>>>
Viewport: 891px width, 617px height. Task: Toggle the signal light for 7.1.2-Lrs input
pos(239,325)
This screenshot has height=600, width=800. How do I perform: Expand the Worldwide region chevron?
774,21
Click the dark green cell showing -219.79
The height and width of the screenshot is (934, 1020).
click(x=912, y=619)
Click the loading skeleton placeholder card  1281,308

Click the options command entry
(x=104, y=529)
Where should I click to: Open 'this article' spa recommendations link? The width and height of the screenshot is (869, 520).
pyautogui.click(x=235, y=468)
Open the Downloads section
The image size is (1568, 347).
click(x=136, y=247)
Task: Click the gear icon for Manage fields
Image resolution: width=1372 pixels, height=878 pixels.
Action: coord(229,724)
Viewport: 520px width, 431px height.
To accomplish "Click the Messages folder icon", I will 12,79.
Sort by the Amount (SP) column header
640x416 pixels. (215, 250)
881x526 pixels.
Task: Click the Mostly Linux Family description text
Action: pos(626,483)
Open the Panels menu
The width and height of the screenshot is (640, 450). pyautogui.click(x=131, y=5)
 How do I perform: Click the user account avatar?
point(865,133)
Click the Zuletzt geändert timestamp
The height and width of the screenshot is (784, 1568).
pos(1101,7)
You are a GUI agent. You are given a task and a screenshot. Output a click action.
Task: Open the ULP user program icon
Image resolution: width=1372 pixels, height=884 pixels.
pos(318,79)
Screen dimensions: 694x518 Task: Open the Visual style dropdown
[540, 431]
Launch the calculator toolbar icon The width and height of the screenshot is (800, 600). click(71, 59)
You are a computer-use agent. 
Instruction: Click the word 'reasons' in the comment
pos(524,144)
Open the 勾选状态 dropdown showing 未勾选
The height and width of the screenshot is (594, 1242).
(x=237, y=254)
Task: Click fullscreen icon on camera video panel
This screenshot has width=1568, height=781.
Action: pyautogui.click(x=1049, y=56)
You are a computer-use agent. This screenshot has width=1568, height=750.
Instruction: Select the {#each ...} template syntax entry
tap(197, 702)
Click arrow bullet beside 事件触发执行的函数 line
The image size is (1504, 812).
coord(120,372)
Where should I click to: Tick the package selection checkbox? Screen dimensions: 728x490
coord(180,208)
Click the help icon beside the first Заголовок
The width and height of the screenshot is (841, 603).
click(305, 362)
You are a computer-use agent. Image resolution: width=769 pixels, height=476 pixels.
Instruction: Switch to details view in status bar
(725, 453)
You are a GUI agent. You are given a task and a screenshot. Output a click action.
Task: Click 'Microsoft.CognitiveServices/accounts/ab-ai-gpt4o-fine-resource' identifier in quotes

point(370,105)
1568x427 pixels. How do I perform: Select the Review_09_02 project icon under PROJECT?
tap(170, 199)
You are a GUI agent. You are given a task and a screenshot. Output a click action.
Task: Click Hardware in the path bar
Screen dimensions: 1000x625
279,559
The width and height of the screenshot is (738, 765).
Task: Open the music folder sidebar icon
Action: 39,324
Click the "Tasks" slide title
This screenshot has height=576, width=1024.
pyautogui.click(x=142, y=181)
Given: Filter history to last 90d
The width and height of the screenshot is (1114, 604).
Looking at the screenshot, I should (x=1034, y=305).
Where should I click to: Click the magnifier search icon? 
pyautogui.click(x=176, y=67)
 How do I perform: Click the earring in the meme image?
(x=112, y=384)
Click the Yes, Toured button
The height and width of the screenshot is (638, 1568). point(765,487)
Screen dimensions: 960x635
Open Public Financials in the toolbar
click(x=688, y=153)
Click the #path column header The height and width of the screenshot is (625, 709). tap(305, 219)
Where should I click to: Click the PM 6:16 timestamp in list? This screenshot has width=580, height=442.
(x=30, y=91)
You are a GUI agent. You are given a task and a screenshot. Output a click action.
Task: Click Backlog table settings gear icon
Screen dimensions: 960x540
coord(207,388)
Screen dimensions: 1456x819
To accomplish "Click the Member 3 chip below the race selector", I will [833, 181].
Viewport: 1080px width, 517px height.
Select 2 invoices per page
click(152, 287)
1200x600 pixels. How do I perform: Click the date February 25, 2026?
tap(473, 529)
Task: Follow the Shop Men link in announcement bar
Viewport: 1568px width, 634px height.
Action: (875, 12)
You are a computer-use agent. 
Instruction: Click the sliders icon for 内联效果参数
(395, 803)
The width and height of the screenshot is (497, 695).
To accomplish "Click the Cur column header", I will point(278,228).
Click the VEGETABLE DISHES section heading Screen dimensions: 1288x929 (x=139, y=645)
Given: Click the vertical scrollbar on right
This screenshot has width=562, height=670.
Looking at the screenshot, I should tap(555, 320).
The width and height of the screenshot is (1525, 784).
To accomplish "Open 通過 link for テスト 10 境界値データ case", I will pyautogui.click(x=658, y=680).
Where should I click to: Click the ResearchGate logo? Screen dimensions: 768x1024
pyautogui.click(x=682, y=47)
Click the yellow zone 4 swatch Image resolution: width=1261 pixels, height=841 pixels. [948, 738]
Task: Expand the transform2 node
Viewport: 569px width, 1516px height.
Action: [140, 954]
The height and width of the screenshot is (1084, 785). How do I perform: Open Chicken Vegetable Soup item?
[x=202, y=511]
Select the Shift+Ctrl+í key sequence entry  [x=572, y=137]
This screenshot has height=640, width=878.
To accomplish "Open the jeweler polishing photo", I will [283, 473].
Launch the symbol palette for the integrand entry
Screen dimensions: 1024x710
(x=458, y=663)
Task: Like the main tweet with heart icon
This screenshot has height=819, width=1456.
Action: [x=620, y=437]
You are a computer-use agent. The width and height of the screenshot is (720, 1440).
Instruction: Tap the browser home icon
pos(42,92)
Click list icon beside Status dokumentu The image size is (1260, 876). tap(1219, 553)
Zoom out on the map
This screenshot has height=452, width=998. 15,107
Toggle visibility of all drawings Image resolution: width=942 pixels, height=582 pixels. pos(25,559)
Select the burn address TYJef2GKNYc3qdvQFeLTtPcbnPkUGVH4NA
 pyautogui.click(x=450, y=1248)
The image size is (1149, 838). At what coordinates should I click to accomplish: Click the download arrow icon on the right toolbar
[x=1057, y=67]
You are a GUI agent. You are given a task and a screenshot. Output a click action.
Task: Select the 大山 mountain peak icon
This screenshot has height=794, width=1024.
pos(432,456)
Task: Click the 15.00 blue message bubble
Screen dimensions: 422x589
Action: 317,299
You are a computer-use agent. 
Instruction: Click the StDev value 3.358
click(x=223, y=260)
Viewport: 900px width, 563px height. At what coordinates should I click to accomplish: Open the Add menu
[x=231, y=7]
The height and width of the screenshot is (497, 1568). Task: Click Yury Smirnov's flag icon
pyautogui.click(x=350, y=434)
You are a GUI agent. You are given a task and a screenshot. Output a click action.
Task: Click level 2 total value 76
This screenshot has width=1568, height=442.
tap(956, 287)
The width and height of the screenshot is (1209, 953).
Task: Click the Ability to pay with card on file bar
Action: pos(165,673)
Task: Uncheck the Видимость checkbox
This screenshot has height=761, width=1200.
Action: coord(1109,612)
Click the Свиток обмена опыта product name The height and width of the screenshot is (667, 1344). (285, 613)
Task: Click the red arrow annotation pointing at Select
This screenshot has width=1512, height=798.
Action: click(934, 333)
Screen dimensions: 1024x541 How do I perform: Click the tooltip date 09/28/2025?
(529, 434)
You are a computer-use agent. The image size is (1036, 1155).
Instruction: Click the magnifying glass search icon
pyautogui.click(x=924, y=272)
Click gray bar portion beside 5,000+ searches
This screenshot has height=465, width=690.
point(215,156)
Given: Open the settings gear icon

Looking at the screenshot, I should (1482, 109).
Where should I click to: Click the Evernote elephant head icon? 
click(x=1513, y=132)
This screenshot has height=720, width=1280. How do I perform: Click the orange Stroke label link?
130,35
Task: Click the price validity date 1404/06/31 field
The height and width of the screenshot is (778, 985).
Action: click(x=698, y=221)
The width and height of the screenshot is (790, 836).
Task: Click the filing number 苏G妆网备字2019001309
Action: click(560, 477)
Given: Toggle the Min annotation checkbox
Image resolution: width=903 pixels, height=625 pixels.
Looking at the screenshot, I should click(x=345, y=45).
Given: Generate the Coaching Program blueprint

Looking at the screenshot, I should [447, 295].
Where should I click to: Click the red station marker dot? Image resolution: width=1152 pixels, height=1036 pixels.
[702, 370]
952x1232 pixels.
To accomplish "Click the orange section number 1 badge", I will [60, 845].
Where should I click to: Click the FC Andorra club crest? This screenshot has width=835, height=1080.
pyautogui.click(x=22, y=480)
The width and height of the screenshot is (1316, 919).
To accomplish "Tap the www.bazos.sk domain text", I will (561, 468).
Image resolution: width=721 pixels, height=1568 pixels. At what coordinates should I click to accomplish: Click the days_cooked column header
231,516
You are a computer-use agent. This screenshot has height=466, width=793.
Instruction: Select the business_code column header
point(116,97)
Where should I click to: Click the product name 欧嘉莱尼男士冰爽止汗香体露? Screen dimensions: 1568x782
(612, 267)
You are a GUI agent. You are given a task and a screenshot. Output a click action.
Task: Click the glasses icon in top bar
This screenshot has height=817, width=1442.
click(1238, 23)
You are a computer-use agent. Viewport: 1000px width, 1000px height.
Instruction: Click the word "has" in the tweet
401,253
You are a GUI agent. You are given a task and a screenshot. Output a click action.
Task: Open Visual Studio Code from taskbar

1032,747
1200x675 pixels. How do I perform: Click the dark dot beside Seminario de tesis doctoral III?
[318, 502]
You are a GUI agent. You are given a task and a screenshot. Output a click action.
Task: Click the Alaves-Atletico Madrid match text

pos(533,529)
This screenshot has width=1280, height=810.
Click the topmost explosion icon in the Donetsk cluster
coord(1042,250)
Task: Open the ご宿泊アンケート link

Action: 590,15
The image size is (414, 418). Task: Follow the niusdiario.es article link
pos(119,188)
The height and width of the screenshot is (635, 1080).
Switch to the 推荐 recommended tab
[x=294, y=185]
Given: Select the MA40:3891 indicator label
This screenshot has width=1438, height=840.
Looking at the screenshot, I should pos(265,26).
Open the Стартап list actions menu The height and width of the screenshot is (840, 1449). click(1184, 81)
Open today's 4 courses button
<<<
(INSTRUCTIONS FOR THE TASK): Copy all the lines above that hold the string "path".

(WRITTEN RESPONSE):
Task: Click Hardware in the path bar
Click the #path column header The height and width of the screenshot is (625, 709). tap(305, 219)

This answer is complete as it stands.